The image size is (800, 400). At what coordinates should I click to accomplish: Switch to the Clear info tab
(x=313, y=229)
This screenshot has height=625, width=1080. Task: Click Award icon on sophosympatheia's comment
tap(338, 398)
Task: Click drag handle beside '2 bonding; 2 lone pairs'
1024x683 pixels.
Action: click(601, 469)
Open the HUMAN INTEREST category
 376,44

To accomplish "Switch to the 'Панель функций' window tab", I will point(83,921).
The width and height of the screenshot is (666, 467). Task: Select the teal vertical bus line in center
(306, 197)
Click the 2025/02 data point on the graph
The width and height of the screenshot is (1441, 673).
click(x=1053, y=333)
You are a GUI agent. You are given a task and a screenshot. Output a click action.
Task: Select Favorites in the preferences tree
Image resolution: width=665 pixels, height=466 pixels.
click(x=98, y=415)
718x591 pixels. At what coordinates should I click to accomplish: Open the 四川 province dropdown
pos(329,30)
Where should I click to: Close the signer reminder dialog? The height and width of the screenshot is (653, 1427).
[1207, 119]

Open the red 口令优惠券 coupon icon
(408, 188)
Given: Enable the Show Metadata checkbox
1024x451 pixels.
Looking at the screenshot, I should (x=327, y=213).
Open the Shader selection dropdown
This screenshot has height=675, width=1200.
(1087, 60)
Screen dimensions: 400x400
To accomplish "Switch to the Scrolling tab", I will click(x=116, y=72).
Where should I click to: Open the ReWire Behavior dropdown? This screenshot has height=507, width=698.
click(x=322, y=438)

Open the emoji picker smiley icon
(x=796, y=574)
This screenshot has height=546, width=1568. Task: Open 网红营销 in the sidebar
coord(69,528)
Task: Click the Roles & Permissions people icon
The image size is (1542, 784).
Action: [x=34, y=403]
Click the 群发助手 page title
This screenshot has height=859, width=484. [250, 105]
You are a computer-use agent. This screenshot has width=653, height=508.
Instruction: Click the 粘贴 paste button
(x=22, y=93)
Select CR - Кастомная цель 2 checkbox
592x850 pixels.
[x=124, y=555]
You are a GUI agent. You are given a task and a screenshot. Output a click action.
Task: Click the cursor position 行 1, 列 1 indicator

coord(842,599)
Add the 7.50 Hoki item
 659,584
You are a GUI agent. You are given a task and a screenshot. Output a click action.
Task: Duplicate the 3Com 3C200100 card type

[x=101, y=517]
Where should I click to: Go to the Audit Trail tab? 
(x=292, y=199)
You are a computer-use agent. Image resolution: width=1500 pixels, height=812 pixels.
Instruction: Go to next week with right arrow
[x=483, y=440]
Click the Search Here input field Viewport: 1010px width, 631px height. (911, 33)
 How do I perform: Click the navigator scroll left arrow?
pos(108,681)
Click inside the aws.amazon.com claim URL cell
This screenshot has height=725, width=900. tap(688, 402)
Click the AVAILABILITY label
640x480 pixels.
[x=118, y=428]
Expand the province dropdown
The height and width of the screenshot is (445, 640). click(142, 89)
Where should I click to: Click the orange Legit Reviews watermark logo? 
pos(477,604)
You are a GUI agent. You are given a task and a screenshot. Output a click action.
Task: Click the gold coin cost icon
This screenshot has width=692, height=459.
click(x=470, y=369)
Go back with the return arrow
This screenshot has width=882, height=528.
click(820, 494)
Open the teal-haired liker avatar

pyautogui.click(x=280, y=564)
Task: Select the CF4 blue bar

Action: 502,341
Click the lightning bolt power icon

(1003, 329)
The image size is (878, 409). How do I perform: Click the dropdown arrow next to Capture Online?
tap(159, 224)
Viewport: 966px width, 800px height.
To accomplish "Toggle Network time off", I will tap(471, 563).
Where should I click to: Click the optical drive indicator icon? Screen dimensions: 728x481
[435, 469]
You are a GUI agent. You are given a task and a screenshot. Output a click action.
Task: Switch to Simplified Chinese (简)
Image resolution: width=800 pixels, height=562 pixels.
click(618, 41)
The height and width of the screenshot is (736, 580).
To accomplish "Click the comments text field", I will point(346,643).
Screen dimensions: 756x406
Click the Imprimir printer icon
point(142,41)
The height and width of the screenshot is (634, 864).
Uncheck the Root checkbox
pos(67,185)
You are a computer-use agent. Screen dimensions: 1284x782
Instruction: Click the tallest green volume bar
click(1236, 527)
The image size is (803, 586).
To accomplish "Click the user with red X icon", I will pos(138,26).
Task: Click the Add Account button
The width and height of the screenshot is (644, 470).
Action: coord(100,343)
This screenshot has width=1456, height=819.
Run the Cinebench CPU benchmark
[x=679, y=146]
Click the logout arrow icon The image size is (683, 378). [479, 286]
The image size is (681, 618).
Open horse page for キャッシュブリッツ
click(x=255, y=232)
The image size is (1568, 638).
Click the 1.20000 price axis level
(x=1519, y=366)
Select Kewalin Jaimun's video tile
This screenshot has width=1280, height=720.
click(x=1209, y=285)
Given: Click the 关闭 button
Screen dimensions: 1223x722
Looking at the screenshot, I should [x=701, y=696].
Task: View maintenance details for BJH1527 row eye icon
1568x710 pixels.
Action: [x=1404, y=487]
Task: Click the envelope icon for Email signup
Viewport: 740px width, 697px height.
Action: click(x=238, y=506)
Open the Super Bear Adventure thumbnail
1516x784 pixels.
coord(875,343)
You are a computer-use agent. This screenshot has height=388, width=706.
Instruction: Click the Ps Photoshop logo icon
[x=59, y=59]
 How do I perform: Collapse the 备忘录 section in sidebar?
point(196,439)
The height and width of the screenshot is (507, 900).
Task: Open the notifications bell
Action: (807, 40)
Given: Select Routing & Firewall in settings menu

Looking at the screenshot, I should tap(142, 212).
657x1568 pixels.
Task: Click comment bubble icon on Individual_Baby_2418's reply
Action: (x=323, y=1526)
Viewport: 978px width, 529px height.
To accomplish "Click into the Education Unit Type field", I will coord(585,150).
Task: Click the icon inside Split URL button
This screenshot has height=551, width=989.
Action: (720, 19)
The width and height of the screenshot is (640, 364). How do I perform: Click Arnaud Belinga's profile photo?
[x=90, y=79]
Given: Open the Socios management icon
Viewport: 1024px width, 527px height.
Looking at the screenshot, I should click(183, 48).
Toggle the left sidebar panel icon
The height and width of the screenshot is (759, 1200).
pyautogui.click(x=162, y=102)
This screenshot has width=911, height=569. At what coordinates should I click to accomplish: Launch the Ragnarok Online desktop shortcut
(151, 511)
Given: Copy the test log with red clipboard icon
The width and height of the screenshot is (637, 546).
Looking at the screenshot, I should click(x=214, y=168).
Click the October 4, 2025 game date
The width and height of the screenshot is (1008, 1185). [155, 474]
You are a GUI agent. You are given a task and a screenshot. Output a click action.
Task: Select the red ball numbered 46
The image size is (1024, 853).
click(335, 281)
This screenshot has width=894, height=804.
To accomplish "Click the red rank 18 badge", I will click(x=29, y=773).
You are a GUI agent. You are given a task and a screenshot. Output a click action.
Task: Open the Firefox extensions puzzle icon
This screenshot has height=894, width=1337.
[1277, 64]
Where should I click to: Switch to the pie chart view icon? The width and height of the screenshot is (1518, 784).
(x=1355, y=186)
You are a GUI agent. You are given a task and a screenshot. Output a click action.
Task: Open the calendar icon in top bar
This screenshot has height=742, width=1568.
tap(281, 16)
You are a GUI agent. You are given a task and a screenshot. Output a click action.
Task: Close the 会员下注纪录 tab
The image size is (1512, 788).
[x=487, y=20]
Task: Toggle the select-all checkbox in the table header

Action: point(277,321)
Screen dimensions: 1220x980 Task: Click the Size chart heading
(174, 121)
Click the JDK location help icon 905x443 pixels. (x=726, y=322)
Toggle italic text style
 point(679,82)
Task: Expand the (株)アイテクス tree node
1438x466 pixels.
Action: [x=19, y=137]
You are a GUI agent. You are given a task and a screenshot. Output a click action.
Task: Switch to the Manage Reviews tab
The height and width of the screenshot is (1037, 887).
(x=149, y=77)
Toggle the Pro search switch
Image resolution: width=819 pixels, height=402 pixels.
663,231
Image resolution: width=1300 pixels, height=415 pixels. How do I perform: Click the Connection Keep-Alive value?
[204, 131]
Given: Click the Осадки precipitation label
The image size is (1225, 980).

▶ **Work order**: Copy each line of the listing that contains "field".

▶ **Answer below**:
Click the Search Here input field Viewport: 1010px width, 631px height. (911, 33)
To accomplish "Click the comments text field", I will point(346,643).
To accomplish "Click into the Education Unit Type field", I will coord(585,150).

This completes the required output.